═══ Given entries

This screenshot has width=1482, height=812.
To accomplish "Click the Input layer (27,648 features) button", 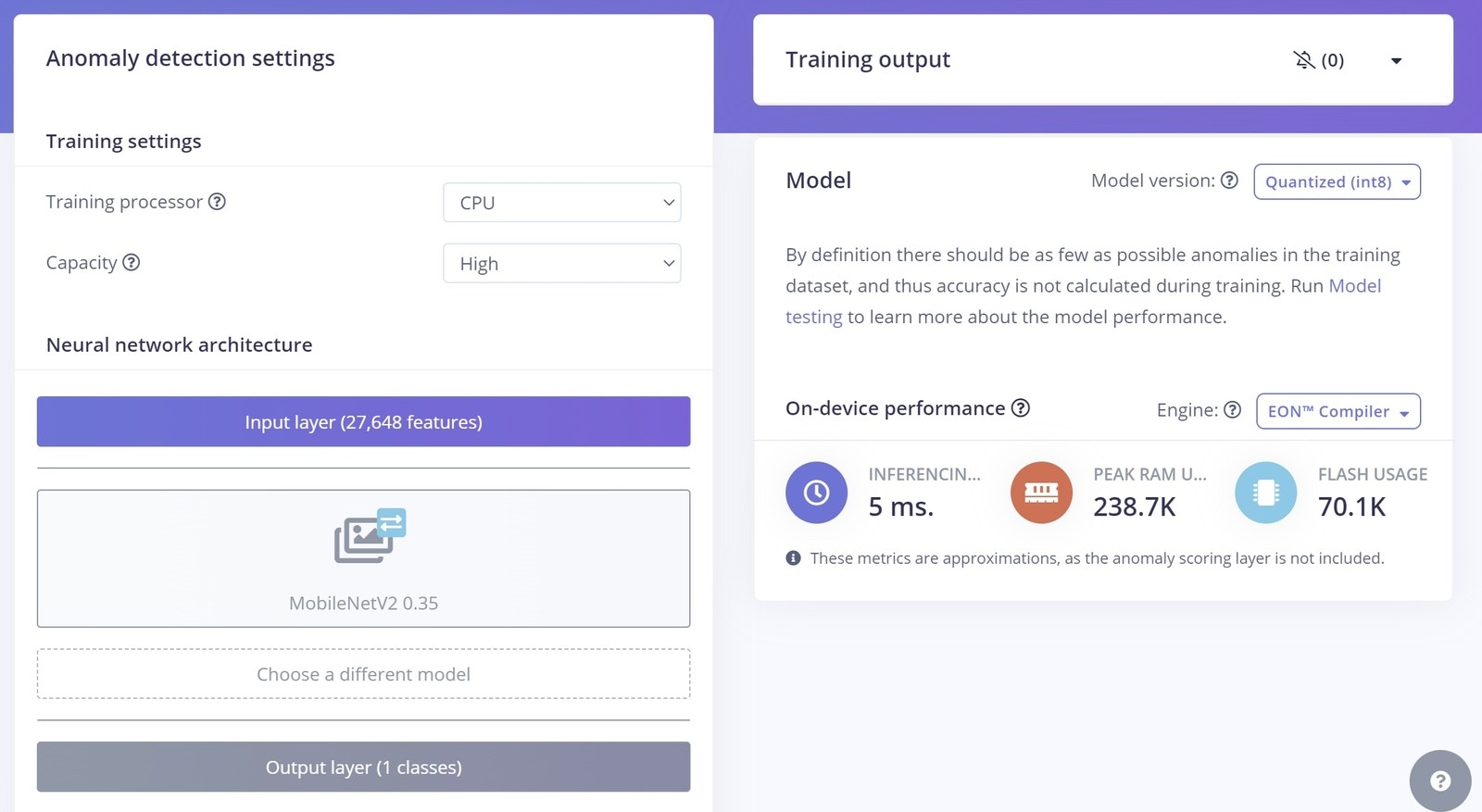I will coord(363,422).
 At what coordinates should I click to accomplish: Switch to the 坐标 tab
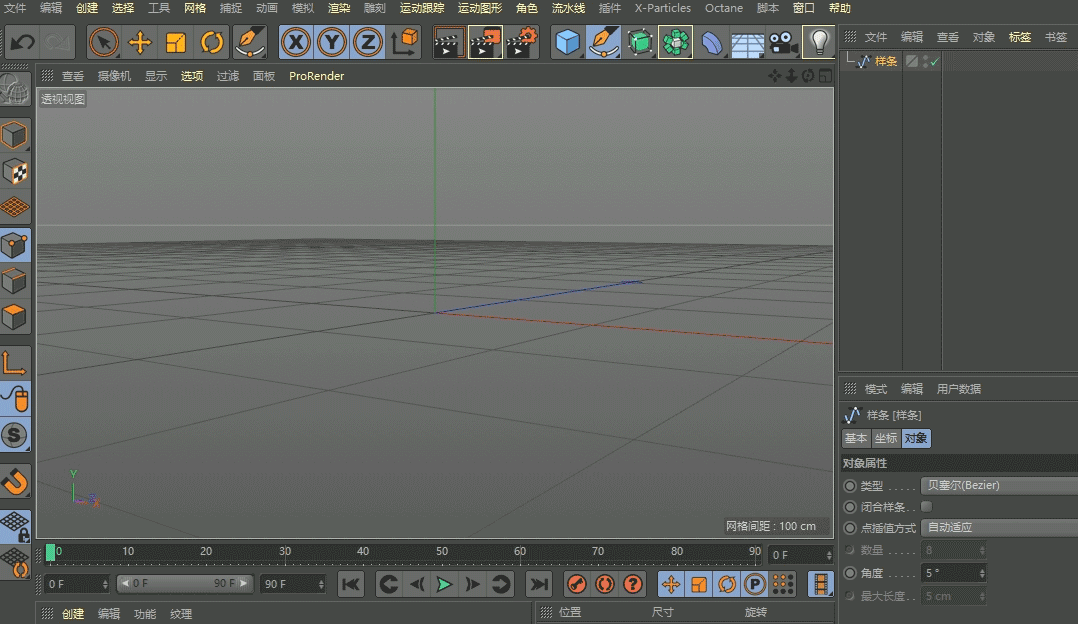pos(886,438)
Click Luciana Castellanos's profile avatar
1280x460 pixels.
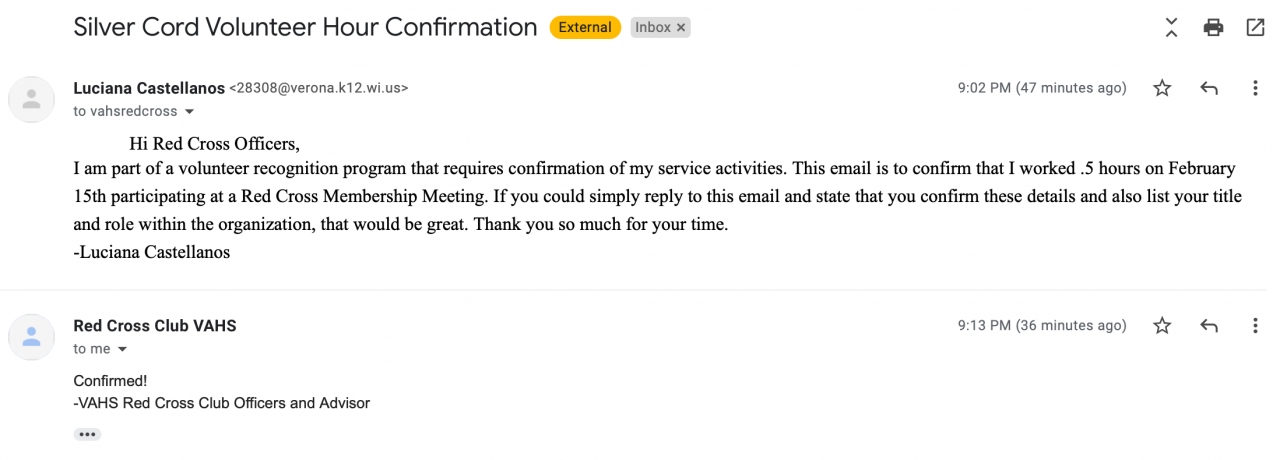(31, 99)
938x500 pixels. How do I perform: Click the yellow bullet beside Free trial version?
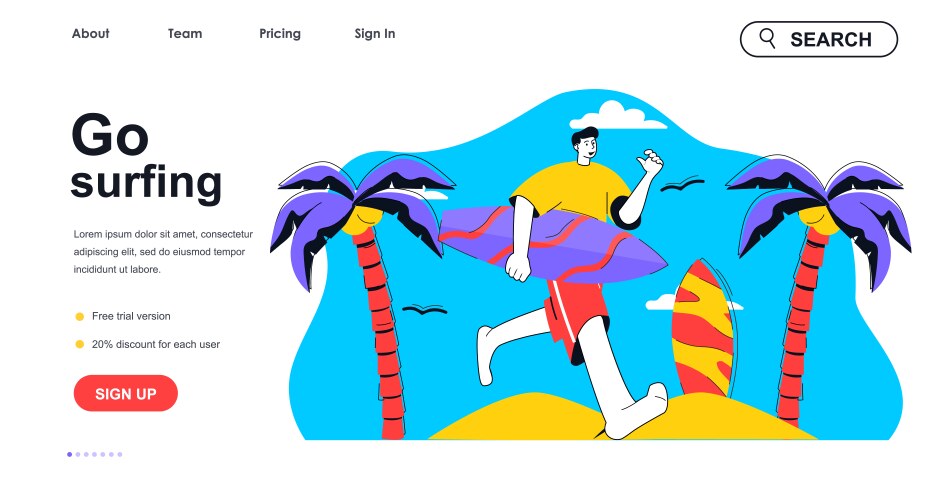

══════

Your reply should hold only the lines running from the one with "At what coordinates" to the end of the data above, set down exactly, pictures omitted.

 At what coordinates should I click to accomplish: Switch to the 坐标 tab
pos(886,438)
Click Luciana Castellanos's profile avatar
1280x460 pixels.
(31, 99)
938x500 pixels. How do I perform: Click the yellow bullet beside Free trial version?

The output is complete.